_Page extract_
· · · ·

One of the Christian Right's most cherished ideological victories since the 1990s has been the dominance of federally funded "abstinence only until marriage" programs now taught to millions of teenagers across the country.
New evidence, however, suggests that these same programs have contributed to soaring rates of unplanned pregnancies, out-of-wedlock births and, yes, abortions among women who are young or poor.
Not surprisingly, abstinence promotion has not decreased teen sexual activity but has led to an increase in unprotected sex. A recent Columbia University study found that 88 percent of teenage girls who take "virginity pledges" eventually have premarital sex-but are one-third less likely to use contraception when they do so.
U.S. teen pregnancy rates are double those in England and Canada, and nine times more than those in the Netherlands and Japan.
Research shows that when contraception is readily available, the rate of unplanned pregnancy drops. France offers free emergency contraception to teenagers, without requiring them to inform their parents, yet France has an abortion rate half of that in the U.S.
For the record, no scientific evidence exists to show that consensual sex between teenagers is harmful in any respect. [emphasis mine]
There are some more important facts in this short article, like how misleading and factually incorrect federally funded abstinence programs are, and how poor women have been the hardest hit. Read the whole thing.
On top of this, the article doesn't even mention the ideological, anti-scientific position of the FDA against emergency contraception or, even worse, how idiotic US policy is tragically promoting the spread of AIDS in Africa by disparaging condom use.
Ben and I have argued on and off about this for years. He thinks it's better for women to die than for more teenagers to have sex (i.e., he is against universal inoculation of girls with the HPV vaccine, HPV being a common cause of cancer in women).

· · · ·

_Raw data_
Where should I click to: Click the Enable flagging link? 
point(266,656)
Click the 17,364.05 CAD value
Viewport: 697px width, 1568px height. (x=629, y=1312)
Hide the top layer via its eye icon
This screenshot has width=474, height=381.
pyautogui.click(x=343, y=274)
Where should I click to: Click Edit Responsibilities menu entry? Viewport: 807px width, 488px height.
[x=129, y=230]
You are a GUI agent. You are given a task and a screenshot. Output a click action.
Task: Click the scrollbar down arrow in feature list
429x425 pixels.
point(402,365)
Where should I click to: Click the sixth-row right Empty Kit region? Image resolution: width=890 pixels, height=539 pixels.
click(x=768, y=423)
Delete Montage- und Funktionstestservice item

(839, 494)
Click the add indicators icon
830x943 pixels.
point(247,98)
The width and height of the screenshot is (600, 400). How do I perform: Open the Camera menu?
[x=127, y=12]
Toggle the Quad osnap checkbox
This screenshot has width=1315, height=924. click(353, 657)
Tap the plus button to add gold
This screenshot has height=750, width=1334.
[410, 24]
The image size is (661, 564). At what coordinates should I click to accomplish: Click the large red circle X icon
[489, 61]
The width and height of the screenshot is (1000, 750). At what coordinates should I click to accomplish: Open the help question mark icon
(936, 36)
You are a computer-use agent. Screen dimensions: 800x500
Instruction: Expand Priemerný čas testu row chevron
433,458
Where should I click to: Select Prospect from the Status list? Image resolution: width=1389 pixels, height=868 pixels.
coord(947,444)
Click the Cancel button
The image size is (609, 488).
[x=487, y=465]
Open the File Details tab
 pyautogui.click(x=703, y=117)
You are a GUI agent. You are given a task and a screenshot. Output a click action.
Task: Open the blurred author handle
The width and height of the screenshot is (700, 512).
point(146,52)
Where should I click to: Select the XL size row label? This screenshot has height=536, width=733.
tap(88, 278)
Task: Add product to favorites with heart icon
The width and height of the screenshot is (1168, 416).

· · · ·

_Required actions_
A. According to the post on abstinence-only programs, what percentage of teenage girls who take "virginity pledges" eventually have premarital sex?
B. Reproduce the passage of the post on abstinence-only programs from "One of the Christian" up to and including "Netherlands and Japan.".
The records aren't needed for this work.

_Answers provided_
A. 88 percent.

B.
One of the Christian Right's most cherished ideological victories since the 1990s has been the dominance of federally funded "abstinence only until marriage" programs now taught to millions of teenagers across the country.
New evidence, however, suggests that these same programs have contributed to soaring rates of unplanned pregnancies, out-of-wedlock births and, yes, abortions among women who are young or poor.
Not surprisingly, abstinence promotion has not decreased teen sexual activity but has led to an increase in unprotected sex. A recent Columbia University study found that 88 percent of teenage girls who take "virginity pledges" eventually have premarital sex-but are one-third less likely to use contraception when they do so.
U.S. teen pregnancy rates are double those in England and Canada, and nine times more than those in the Netherlands and Japan.